Stored data entries
---+---

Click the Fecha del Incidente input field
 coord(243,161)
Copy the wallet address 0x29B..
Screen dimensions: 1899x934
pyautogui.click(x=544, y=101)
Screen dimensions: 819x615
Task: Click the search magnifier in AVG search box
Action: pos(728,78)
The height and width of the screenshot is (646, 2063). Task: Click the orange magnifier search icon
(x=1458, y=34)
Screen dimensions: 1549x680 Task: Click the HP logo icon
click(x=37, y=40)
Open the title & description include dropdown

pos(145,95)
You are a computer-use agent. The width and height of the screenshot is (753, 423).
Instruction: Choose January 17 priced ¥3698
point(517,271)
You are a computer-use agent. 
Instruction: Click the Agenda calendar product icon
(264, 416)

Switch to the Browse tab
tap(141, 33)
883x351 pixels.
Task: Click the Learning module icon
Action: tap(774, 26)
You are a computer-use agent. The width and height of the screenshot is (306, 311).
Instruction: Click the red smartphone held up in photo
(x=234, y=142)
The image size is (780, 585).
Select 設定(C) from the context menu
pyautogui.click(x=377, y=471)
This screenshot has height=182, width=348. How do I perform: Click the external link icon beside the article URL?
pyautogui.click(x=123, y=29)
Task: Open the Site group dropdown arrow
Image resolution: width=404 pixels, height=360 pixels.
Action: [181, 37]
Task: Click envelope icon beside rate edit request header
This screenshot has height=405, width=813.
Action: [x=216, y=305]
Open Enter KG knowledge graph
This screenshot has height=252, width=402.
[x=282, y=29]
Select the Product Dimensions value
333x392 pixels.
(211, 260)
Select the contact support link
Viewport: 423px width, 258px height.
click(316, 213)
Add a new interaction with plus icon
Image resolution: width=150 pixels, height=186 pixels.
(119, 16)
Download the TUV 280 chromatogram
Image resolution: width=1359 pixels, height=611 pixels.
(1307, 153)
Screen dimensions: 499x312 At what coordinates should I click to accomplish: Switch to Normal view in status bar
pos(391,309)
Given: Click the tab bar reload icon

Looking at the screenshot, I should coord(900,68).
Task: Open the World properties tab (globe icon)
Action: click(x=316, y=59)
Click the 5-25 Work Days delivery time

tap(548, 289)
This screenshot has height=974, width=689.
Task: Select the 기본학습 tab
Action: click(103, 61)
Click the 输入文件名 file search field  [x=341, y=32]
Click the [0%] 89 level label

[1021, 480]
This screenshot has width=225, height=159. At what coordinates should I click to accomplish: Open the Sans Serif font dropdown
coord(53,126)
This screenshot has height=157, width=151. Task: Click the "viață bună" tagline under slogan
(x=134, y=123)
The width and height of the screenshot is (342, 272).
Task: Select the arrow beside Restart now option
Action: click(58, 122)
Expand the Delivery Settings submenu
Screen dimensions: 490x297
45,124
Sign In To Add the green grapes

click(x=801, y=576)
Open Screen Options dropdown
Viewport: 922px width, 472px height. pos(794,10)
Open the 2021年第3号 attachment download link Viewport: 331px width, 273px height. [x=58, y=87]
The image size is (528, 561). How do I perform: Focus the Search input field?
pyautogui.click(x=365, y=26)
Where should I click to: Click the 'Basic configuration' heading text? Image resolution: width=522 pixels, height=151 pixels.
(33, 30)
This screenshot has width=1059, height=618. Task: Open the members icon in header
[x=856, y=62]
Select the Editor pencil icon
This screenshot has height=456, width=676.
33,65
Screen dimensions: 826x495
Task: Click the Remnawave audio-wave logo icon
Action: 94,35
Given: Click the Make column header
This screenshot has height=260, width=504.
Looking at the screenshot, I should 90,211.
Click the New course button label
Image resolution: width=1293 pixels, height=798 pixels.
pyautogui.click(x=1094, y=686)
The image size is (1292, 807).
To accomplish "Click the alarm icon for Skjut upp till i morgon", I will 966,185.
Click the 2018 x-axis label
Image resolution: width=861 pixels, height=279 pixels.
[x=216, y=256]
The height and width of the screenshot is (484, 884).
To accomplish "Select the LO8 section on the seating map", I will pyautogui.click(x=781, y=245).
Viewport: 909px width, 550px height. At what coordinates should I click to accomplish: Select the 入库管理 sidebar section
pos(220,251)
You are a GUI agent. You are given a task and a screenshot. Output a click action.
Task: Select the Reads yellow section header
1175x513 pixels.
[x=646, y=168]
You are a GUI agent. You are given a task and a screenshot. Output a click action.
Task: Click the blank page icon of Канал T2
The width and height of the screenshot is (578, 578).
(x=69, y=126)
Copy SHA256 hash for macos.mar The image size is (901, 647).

---+---

Work task
Repeat the entries word for word. Skip none of them.

Task output
Click the Fecha del Incidente input field
 coord(243,161)
Copy the wallet address 0x29B..
Screen dimensions: 1899x934
pyautogui.click(x=544, y=101)
Screen dimensions: 819x615
Task: Click the search magnifier in AVG search box
Action: pos(728,78)
The height and width of the screenshot is (646, 2063). Task: Click the orange magnifier search icon
(x=1458, y=34)
Screen dimensions: 1549x680 Task: Click the HP logo icon
click(x=37, y=40)
Open the title & description include dropdown

pos(145,95)
You are a computer-use agent. The width and height of the screenshot is (753, 423).
Instruction: Choose January 17 priced ¥3698
point(517,271)
You are a computer-use agent. 
Instruction: Click the Agenda calendar product icon
(264, 416)

Switch to the Browse tab
tap(141, 33)
883x351 pixels.
Task: Click the Learning module icon
Action: tap(774, 26)
You are a computer-use agent. The width and height of the screenshot is (306, 311).
Instruction: Click the red smartphone held up in photo
(x=234, y=142)
The image size is (780, 585).
Select 設定(C) from the context menu
pyautogui.click(x=377, y=471)
This screenshot has height=182, width=348. How do I perform: Click the external link icon beside the article URL?
pyautogui.click(x=123, y=29)
Task: Open the Site group dropdown arrow
Image resolution: width=404 pixels, height=360 pixels.
Action: [181, 37]
Task: Click envelope icon beside rate edit request header
This screenshot has height=405, width=813.
Action: [x=216, y=305]
Open Enter KG knowledge graph
This screenshot has height=252, width=402.
[x=282, y=29]
Select the Product Dimensions value
333x392 pixels.
(211, 260)
Select the contact support link
Viewport: 423px width, 258px height.
click(316, 213)
Add a new interaction with plus icon
Image resolution: width=150 pixels, height=186 pixels.
(119, 16)
Download the TUV 280 chromatogram
Image resolution: width=1359 pixels, height=611 pixels.
(1307, 153)
Screen dimensions: 499x312 At what coordinates should I click to accomplish: Switch to Normal view in status bar
pos(391,309)
Given: Click the tab bar reload icon

Looking at the screenshot, I should coord(900,68).
Task: Open the World properties tab (globe icon)
Action: click(x=316, y=59)
Click the 5-25 Work Days delivery time

tap(548, 289)
This screenshot has height=974, width=689.
Task: Select the 기본학습 tab
Action: click(103, 61)
Click the 输入文件名 file search field  [x=341, y=32]
Click the [0%] 89 level label

[1021, 480]
This screenshot has width=225, height=159. At what coordinates should I click to accomplish: Open the Sans Serif font dropdown
coord(53,126)
This screenshot has height=157, width=151. Task: Click the "viață bună" tagline under slogan
(x=134, y=123)
The width and height of the screenshot is (342, 272).
Task: Select the arrow beside Restart now option
Action: click(58, 122)
Expand the Delivery Settings submenu
Screen dimensions: 490x297
45,124
Sign In To Add the green grapes

click(x=801, y=576)
Open Screen Options dropdown
Viewport: 922px width, 472px height. pos(794,10)
Open the 2021年第3号 attachment download link Viewport: 331px width, 273px height. [x=58, y=87]
The image size is (528, 561). How do I perform: Focus the Search input field?
pyautogui.click(x=365, y=26)
Where should I click to: Click the 'Basic configuration' heading text? Image resolution: width=522 pixels, height=151 pixels.
(33, 30)
This screenshot has width=1059, height=618. Task: Open the members icon in header
[x=856, y=62]
Select the Editor pencil icon
This screenshot has height=456, width=676.
33,65
Screen dimensions: 826x495
Task: Click the Remnawave audio-wave logo icon
Action: 94,35
Given: Click the Make column header
This screenshot has height=260, width=504.
Looking at the screenshot, I should 90,211.
Click the New course button label
Image resolution: width=1293 pixels, height=798 pixels.
pyautogui.click(x=1094, y=686)
The image size is (1292, 807).
To accomplish "Click the alarm icon for Skjut upp till i morgon", I will 966,185.
Click the 2018 x-axis label
Image resolution: width=861 pixels, height=279 pixels.
[x=216, y=256]
The height and width of the screenshot is (484, 884).
To accomplish "Select the LO8 section on the seating map", I will pyautogui.click(x=781, y=245).
Viewport: 909px width, 550px height. At what coordinates should I click to accomplish: Select the 入库管理 sidebar section
pos(220,251)
You are a GUI agent. You are given a task and a screenshot. Output a click action.
Task: Select the Reads yellow section header
1175x513 pixels.
[x=646, y=168]
You are a GUI agent. You are given a task and a screenshot. Output a click action.
Task: Click the blank page icon of Канал T2
The width and height of the screenshot is (578, 578).
(x=69, y=126)
Copy SHA256 hash for macos.mar The image size is (901, 647).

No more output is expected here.